## TEXT BLOCK

Art in Public Places

The Arts, Museums and Heritage Service operate the Art in Public Places scheme and annually acquire pieces for the existing collection. The collection is accessible to the public through schools, colleges, Orkney Library and Archive and other public buildings.

The Balfour Hospital

Art in Public Places Scheme, On loan from Sheena Frankish Orkney Museum no L 2017.01.

2019

Orkney Museum currently houses the portrait of George Mackay Brown by Alexander Moffat, which was restored for the Stromness bicentenary exhibition at The Pier Arts Centre in 2017. Sandy Moffat very kindly offered to do the restoration at no cost to OIC and the painting is on display in the drawing room. Sandy Moffat visited Orkney at the beginning of October 2019 to see the portrait on display.

2017

There were two significant acquisitions:

1. Four portraits of George Mackay Brown by photographer Gordon Wright were gifted to the library and supplement the paintings displayed at the Warehouse Buildings, Stromness.

2. George by Ian MacInnes. Ian MacInnes painted this portrait of George Brown, his classmate at Stromness Academy from day one onwards, and life-long friend, in a rare afternoon off school in the early 1950s. At the time, the family was living in rented accommodation in “Quildon”, where Ian used an empty, rather draughty upstairs room as a studio. This is why George is wearing the old raincoat and famous Fair Isle scarf, which made him a familiar figure to Stromnessians of the era, as he wended his way north to the pier-head and back home to what was then Well Park. An avid supporter of Orkney County football, George would accompany the team on its sporting encounters in Shetland and Caithness. On one of these escapades, the scarf was mysteriously lost in Shetland, only to reappear flying from the mast of the old Ola on a trip back from Thurso!

## EXERCISE GOAL
Write the next part of the Art in Public Places text, picking up after its final sentence. The listing that follows is separate material, unrelated to the Art in Public Places text.

## DATA EXCERPT
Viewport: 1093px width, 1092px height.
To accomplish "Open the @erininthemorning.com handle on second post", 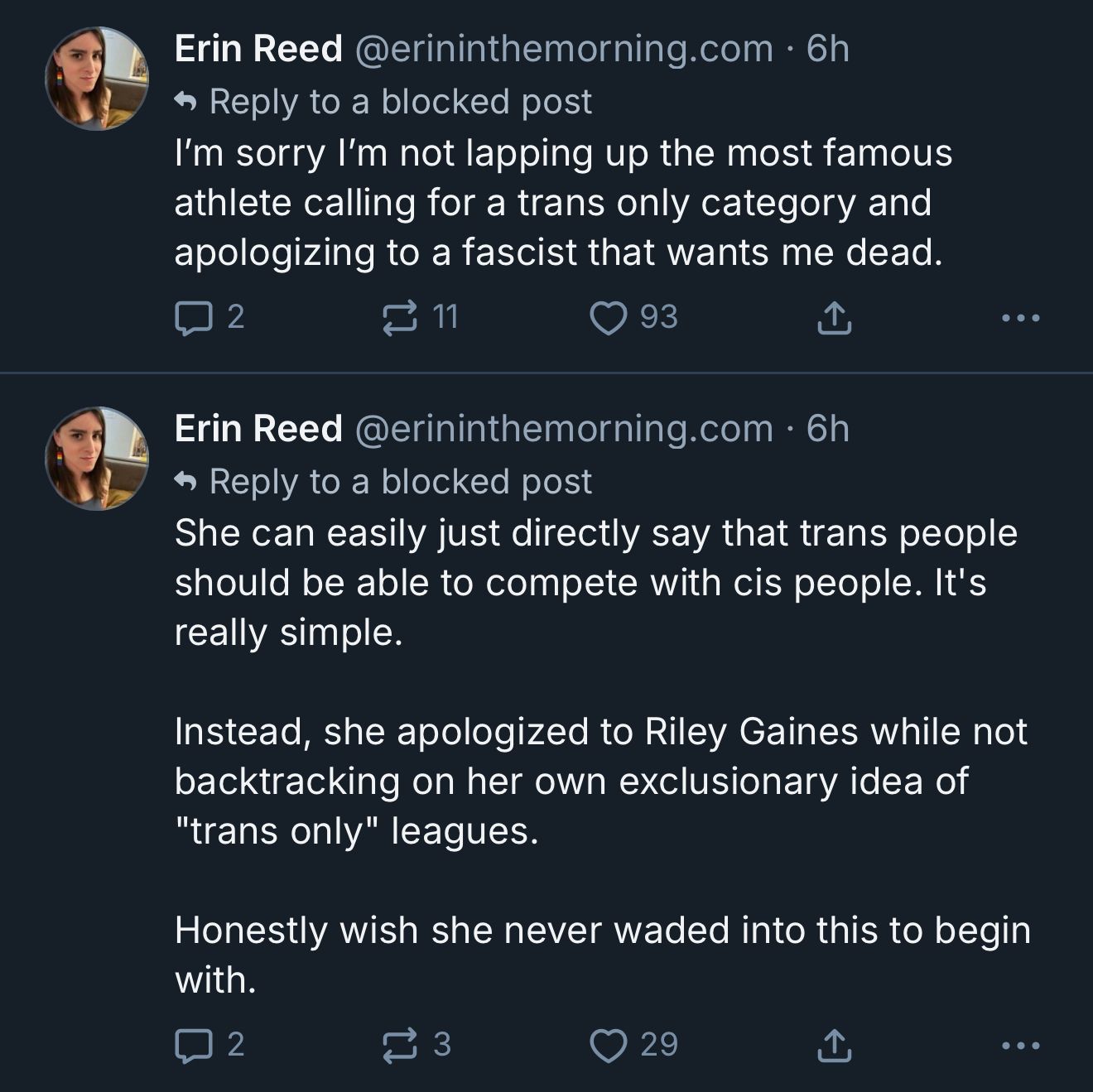I will (564, 429).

## REPLY TO THE EXERCISE
“As like him as life”, folk said of this portrait of George, aged about 30. It was used as the original cover of his autobiography, ‘For the Islands I Sing’. It is painted on board, in its original frame (Ian often reused old frames and touched them up himself) and is as he intended it to be.

Stromness, its history, people and, not least, the old library meant so much to both George and Ian that the new premises are the right and appropriate place for this painting to hang.

Public Art Events

St Magnus Sails.In addition to Art in Public Places, Orkney Islands Council also provides support for public art commissions and larger-scale public arts events and exhibitions. The intention behind these events is to provide access to public art across Orkney for as many residents as possible and to attract visitors to the Islands.

Recent Events

Details about recent events can be accessed from the 'Related Downloads' section of this page.

Forthcoming Events

2020 is Scotland's 'Year of Coasts and Waters'. CLAN are proposing a sculpture trail of lighthouses in key locations in Orkney and a secondary trail of smaller lighthouses in partnership with local schools.

In 2023 Orkney is hosting the Island Games.